┌─ Selected passage

Israeli company offers customers glimpse into the lives of their ancestors

MyHeritage, which currently specialises in DNA testing and genealogy, is set to offer information on the day to day lives of people's ancestors in the US.

Page of 1936 City Directory from Washington, DC featuring Justice Louis Brandeis. (photo credit: COURTESY OF MYHERITAGE.COM)
Page of 1936 City Directory from Washington, DC featuring Justice Louis Brandeis.
(photo credit: COURTESY OF MYHERITAGE.COM)
A new project by Israeli company MyHeritage is going to offer millions of people the opportunity to find out more about the lives of their ancestors all over the United States.
For instance, between 1918 and 1920. Reuben Rev Kaplan was a tenant at 1509 Hamilton in Houston, Texas, and worked as a “kosher rabbi” at the Adath Yeshurun Congregation.
In 1936, 20 years after making history for becoming the first Jew on the US Supreme Court, Louis Brandeis lived in a place he owned in Washington, DC. “Louis Dembitz Brandeis (Alice), Associate Justice at Supreme Court of the US, h2205 California nw, Apt. 506,” reads the entry about him in the city directory.
These are just two examples of the treasure trove of new information that MyHeritage has recently made available through its portal. It collected more than 25,000 public US city directories published between 1860 and 1960. They cover fundamental periods in American and world history, such as the Civil War, the Great Depression and both world wars.
“In the past, people had to personally go to libraries and archives to look for information about their family history,” Tal Erlichman, director of product management at MyHeritage, told The Jerusalem Post. “Today, with MyHeritage, users can search thousands of archives from their home. It’s a revolution.”
The company specializes in genealogy and DNA testing. It offers its subscribers a historical database of 11.9 billion records.  
“This means that we have almost 12 billion names mentioned in historical documents,” Erlichman said. “We are very global. We are translated in 42 languages, and we offer records from many countries around the world and especially in Europe, even though the majority of information we feature comes from the US, like in the case of city directories.”
City directories are public lists of names of people living in the city, published since the 18th century. They essentially had the purpose of allowing others to find or contact individuals and businesses, similar to modern White and Yellow Pages. With the exception of the most recent ones, they did not have telephone numbers.
The information they featured included the names of those considered the head of the households and their address, often with additional details such as their professions, names of their wives and whether they rented or owned their house.
MyHeritage gathered directories from some 8,000 US cities, including the 100 largest. For some of them, including Boston, Cleveland, San Francisco, Los Angeles and Washington, they found records for multiple years, allowing the comparison of information about the same people from different years.
“Usually, similar projects involve manual transcription of the records, which means human workforce going through every document and transcribing every name and relevant piece of information,” Erlichman said. “However, such a vast amount of records would have taken years and years and cost millions of dollars.
“We wanted to find a way to achieve the goal much sooner and with good quality. Therefore, we worked on developing machine-learning technology that could look at the documents and infer a structured index of information. This is what makes our initiative very unique.”
A main challenge was that the software needed to understand where each record began and ended and deal with differences in the layout of pages, fonts, structures of the record and information included in each directory.
MyHeritage corrected errors in the Optical Character Recognition of the scanned directory pages and then employed several advanced technologies, including Record Extraction, Name Entity Recognition and Conditional Random Fields, to analyze the data.
The second step was to aggregate all the information about the same person that was found in different directories. For example, someone living at the same address for multiple years would be included in several directories, while their profession or marital status could change, offering additional details about his life.
“This is the first time that any genealogy company tried to achieve this goal,” Erlichman said. “We managed to look at all those books and tried to extract as much information as possible about every individual living at a specific address.”
Teams working in the US, Israel and Ukraine worked on the project for about two years.
MyHeritage said it is in the process of indexing thousands of additional US city directories that will be added to the collection in the coming months. They will include directories dating back to the late 18th century and large and unique ones from the late 20th century.

└─
┌─ Stored data

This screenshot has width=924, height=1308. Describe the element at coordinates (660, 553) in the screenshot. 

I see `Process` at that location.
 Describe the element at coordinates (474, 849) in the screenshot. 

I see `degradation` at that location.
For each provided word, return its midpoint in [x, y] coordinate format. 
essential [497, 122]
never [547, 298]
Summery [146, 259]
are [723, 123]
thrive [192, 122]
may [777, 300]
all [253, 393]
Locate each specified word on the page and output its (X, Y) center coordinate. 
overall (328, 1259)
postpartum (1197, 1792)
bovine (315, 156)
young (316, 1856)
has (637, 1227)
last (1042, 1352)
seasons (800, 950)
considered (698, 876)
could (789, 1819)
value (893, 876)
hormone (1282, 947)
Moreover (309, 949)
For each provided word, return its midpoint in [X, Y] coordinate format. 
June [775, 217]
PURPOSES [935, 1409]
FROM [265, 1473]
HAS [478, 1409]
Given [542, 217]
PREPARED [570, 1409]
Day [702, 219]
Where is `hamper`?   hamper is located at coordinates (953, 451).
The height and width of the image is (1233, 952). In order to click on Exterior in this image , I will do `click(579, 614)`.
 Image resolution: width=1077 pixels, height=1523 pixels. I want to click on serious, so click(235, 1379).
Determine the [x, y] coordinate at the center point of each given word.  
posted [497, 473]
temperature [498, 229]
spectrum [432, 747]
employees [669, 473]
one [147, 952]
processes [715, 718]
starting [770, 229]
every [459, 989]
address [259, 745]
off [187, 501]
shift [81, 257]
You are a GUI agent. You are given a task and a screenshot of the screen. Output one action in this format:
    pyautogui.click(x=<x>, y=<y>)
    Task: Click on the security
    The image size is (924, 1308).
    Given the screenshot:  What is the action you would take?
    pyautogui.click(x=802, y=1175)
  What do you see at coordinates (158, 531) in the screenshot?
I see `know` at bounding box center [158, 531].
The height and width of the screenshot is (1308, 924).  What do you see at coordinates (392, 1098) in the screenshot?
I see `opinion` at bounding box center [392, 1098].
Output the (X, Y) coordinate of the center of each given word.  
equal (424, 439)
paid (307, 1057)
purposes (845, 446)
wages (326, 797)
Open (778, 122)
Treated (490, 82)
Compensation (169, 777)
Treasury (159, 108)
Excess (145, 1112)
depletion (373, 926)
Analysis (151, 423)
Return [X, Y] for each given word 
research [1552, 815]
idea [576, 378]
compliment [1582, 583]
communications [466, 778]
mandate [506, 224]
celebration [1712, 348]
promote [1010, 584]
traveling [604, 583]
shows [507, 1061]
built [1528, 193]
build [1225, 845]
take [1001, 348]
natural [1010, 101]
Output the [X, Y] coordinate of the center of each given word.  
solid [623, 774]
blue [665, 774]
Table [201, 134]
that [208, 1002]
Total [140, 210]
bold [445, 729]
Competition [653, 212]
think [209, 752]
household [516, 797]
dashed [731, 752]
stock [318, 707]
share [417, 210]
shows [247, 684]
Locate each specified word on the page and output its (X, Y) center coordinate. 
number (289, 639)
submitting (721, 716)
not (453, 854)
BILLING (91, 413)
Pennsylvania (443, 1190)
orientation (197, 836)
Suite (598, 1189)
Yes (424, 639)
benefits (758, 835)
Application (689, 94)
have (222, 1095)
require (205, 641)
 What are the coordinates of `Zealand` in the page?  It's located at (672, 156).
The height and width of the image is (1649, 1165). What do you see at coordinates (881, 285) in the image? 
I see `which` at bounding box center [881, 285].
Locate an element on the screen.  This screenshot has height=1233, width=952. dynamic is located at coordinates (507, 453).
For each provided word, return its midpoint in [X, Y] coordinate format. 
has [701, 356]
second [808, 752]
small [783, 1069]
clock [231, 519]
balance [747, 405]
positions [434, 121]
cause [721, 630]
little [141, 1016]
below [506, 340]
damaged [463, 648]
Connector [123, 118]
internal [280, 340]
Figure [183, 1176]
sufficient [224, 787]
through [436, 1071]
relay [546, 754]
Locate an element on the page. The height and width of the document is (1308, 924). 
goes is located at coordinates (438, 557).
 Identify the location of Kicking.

└─

• Task to carry out
Answer these about the MyHeritage article:
1. How many public US city directories did MyHeritage collect?
2. In how many languages is MyHeritage translated?
3. Teams in which countries worked on the project?

• Answer below
1. More than 25,000
2. 42
3. The US, Israel and Ukraine